Quand la détresse devient une opportunité commerciale
Internet et les réseaux sociaux ont transformé la souffrance psychique en opportunité économique. En quelques années, une véritable industrie du “mieux-être” s’est imposée, mêlant développement personnel, pseudo-thérapies et promesses de bonheur instantané.
Aujourd’hui, le marché mondial de la santé mentale et du bien-être psychologique pèse plusieurs milliards de dollars, selon les estimations de l’OMS et de cabinets spécialisés. Une croissance portée par la demande croissante de solutions rapides face au stress, à l’anxiété ou à la perte de sens.
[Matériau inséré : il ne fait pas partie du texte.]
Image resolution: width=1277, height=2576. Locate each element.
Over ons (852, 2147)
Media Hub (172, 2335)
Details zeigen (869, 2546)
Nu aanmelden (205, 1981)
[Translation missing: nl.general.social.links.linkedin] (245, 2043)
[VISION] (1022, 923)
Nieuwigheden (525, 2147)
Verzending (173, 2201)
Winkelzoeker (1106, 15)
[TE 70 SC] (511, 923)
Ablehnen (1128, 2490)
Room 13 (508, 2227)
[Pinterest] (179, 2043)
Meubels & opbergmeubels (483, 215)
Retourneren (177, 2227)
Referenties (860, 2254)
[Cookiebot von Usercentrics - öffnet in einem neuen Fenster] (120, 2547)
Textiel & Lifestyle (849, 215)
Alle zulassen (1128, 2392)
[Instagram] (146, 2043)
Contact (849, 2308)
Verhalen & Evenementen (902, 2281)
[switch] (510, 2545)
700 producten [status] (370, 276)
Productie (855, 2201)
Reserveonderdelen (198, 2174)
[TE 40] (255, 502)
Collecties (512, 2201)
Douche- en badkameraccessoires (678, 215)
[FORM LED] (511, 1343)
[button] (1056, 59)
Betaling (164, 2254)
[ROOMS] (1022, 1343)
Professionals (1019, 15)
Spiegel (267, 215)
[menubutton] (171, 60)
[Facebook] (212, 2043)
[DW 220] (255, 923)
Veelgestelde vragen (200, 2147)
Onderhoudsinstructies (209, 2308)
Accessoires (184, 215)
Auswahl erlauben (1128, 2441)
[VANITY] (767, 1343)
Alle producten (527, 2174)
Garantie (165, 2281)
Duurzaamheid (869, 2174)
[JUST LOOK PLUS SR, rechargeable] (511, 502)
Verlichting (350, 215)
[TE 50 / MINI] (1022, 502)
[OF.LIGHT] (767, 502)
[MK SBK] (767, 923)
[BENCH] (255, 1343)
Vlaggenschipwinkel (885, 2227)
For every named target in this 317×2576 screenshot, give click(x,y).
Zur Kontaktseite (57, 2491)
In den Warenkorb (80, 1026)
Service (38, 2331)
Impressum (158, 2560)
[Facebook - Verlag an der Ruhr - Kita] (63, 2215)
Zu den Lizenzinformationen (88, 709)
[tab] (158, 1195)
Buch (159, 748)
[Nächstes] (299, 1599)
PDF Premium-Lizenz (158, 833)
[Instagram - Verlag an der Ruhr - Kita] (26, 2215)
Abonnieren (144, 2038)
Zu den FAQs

« On vend des solutions miracles pour tout : l’estime de soi, la motivation, la sérénité. Le problème, c’est que ces approches ne reposent sur aucune base clinique solide », alerte Dr Salim Benlefki, neuroscientifique. Sur Internet, il suffit de quelques heures de formation pour se proclamer “coach en résilience” ou “thérapeute énergétique”. Les plateformes regorgent de tests de personnalité, de vidéos virales et de conseils psychologiques non validés scientifiquement.
Des pratiques à risque
Derrière ces discours séduisants se cache parfois un réel danger. « Le risque, c’est de banaliser la souffrance, voire de détourner les personnes des soins adaptés », poursuit le spécialiste. En cherchant des solutions rapides, certaines personnes fragiles se retrouvent isolées, culpabilisées, ou perdent un temps précieux avant une prise en charge médicale.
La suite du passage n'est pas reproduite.